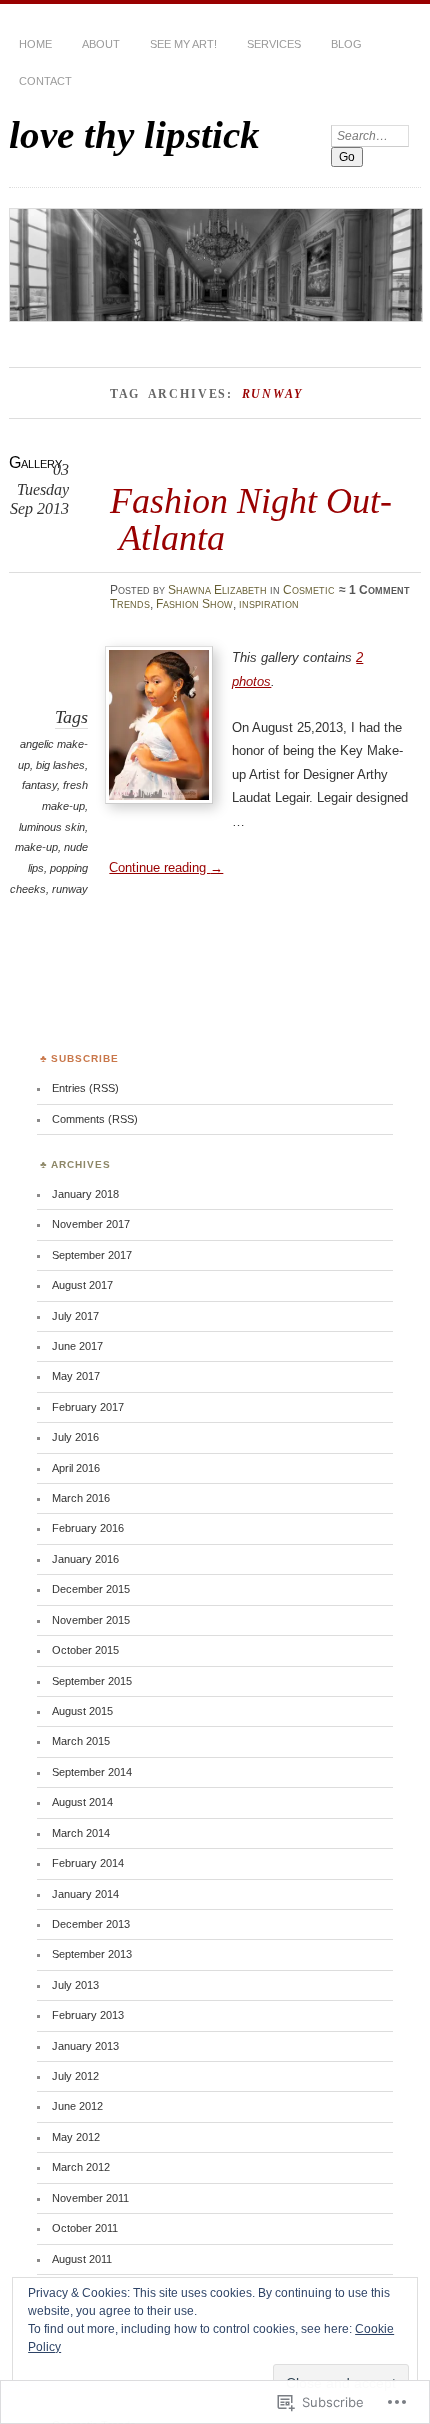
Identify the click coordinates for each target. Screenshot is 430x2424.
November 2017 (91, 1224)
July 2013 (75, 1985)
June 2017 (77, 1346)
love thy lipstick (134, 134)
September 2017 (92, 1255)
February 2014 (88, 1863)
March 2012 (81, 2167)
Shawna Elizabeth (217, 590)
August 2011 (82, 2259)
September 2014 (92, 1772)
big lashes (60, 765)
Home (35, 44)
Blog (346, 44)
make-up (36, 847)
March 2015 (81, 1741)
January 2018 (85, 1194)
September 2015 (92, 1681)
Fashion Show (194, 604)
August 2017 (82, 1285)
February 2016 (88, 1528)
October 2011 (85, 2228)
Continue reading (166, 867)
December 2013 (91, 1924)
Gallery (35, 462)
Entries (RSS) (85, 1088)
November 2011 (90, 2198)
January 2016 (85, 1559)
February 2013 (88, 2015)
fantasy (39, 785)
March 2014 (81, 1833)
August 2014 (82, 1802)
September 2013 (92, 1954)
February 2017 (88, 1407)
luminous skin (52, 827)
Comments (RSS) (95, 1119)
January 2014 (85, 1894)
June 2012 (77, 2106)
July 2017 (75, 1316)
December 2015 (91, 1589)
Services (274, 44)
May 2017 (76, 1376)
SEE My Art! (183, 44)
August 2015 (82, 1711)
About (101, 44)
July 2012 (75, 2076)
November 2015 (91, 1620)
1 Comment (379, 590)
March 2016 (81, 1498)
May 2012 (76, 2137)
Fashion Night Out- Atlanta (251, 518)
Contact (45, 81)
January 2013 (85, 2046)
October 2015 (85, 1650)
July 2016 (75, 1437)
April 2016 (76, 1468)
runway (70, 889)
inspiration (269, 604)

### [TASK DETAILS]
Copy each line of the listing that includes "September".

### [TASK SOLUTION]
September 2017 (92, 1255)
September 2014 (92, 1772)
September 2015 (92, 1681)
September 2013 (92, 1954)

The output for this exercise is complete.